◆ YOUR GOAL ◆
Please change "Suites" to "Reports" in the listing, from its first line up to and including the line with "point(25,23)", and write out only those lines with everything else unchanged.

======== EXTRACTED MATERIAL ========

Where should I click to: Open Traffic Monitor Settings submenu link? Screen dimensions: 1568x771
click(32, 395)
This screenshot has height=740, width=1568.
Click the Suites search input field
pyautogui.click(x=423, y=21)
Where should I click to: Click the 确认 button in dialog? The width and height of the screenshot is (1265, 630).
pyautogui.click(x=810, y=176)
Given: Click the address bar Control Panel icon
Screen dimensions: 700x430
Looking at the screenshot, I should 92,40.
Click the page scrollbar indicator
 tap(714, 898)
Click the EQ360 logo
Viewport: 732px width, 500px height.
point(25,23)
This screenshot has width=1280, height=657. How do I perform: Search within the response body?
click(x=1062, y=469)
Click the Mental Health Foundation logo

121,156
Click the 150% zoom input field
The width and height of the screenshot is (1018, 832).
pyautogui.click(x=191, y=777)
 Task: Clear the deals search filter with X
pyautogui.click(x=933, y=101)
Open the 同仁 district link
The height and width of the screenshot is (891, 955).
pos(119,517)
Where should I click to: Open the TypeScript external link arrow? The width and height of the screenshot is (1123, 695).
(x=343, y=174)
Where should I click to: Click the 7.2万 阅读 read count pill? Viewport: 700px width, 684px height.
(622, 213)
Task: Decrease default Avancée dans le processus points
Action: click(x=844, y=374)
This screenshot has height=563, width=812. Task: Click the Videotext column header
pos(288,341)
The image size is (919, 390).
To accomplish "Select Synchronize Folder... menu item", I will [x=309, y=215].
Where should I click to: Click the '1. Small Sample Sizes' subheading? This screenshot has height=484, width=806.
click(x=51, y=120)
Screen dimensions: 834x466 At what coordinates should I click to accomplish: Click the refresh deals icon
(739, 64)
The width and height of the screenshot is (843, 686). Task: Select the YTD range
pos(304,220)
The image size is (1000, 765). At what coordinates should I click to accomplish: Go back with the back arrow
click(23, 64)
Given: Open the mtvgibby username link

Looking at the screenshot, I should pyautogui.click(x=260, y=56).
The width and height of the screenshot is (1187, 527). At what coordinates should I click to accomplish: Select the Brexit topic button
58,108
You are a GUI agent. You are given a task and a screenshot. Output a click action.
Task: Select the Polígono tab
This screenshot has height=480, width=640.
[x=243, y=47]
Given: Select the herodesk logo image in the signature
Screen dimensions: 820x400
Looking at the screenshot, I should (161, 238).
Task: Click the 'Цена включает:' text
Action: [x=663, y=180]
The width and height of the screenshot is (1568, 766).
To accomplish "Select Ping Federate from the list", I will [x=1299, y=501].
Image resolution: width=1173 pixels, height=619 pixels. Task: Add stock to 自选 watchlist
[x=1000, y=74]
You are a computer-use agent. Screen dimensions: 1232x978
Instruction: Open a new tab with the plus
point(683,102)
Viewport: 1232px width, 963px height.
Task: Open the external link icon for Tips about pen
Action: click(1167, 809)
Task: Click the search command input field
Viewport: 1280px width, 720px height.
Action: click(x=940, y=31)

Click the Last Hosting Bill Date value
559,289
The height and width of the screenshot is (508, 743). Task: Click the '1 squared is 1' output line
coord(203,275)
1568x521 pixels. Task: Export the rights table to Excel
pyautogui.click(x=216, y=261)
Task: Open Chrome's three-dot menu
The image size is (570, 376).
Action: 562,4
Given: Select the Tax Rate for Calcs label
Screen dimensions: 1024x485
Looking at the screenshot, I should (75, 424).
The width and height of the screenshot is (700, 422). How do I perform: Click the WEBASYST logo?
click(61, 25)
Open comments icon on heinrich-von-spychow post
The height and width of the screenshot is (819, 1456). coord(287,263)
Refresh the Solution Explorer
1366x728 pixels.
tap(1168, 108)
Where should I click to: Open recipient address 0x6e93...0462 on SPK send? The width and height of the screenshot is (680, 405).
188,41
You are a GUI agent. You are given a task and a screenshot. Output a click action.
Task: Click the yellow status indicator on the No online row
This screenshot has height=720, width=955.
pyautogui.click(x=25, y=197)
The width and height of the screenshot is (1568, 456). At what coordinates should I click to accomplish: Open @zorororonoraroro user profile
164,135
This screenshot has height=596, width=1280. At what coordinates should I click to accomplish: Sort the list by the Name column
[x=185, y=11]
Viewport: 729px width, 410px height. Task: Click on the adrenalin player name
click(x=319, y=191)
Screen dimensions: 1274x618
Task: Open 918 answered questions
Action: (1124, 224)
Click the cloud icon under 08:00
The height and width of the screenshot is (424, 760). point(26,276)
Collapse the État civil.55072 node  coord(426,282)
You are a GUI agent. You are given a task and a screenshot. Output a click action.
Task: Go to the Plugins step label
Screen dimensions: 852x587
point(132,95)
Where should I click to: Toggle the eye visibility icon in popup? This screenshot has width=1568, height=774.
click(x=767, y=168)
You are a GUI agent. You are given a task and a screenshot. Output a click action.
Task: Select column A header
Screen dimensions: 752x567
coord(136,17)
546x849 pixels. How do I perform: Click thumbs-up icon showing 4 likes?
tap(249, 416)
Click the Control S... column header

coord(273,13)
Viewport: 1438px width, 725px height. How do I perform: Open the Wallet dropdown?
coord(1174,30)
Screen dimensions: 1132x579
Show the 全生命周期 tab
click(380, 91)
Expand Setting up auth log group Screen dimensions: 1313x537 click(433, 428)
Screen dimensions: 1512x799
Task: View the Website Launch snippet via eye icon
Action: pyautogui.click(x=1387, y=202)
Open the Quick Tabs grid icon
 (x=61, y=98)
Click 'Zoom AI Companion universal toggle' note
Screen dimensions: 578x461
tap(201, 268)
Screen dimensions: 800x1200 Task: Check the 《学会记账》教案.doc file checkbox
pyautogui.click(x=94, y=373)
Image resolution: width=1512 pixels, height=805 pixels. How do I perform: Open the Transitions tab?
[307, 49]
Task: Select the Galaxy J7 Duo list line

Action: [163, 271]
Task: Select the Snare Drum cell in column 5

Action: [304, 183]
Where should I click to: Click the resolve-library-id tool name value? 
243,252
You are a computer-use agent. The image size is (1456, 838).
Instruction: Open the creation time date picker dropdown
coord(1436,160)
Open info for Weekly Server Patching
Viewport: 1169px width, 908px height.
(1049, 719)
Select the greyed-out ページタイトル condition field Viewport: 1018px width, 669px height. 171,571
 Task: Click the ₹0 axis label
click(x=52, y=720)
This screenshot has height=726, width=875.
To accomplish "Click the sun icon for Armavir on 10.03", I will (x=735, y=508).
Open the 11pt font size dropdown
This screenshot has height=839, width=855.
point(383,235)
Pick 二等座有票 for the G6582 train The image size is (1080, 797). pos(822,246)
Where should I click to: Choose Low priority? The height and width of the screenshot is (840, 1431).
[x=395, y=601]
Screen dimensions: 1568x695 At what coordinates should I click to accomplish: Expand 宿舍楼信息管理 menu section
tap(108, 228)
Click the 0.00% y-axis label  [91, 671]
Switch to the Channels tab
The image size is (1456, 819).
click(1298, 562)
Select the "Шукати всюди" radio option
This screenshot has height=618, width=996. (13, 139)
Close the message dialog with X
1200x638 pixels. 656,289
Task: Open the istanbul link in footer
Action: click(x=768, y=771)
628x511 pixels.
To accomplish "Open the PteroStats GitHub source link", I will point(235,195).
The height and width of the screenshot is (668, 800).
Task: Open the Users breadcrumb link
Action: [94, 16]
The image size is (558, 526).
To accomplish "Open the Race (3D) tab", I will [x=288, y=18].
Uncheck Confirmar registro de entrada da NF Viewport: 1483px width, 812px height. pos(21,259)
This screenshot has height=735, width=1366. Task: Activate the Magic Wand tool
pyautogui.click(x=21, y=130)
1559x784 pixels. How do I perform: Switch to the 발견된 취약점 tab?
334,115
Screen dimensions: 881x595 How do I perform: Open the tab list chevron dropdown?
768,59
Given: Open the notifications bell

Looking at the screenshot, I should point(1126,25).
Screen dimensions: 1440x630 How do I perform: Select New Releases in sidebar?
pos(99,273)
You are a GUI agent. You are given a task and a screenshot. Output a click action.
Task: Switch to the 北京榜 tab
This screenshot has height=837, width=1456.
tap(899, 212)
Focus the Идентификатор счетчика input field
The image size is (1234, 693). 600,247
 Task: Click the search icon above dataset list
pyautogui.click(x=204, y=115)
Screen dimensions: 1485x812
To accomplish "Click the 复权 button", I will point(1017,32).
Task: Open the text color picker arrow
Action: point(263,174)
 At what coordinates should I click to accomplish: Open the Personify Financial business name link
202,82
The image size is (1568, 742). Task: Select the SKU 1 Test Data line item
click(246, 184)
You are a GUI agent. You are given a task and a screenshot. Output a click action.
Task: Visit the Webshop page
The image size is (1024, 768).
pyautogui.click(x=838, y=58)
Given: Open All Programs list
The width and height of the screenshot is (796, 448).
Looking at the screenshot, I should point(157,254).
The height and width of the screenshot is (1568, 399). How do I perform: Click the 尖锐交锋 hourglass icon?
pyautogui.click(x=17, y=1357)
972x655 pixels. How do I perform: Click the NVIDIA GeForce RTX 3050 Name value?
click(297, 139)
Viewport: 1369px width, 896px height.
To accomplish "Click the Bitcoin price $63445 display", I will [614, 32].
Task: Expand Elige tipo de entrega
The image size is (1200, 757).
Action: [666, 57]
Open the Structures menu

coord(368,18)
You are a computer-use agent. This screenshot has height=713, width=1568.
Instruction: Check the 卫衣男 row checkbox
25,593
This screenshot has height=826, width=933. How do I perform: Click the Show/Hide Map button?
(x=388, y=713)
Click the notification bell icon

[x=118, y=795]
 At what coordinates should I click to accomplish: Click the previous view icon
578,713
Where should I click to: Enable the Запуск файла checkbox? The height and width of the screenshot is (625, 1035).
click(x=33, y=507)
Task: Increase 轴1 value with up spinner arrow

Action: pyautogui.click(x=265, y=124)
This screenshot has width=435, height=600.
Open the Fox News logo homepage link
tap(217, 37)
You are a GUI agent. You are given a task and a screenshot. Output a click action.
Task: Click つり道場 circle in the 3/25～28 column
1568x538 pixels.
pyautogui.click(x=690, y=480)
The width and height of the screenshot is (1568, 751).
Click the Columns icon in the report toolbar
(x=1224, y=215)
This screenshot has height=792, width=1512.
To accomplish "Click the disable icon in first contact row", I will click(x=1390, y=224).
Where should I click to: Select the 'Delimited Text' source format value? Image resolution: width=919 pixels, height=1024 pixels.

========

◆ EXPECTED ANSWER ◆
Where should I click to: Open Traffic Monitor Settings submenu link? Screen dimensions: 1568x771
click(32, 395)
This screenshot has height=740, width=1568.
Click the Reports search input field
pyautogui.click(x=423, y=21)
Where should I click to: Click the 确认 button in dialog? The width and height of the screenshot is (1265, 630).
pyautogui.click(x=810, y=176)
Given: Click the address bar Control Panel icon
Screen dimensions: 700x430
Looking at the screenshot, I should 92,40.
Click the page scrollbar indicator
 tap(714, 898)
Click the EQ360 logo
Viewport: 732px width, 500px height.
point(25,23)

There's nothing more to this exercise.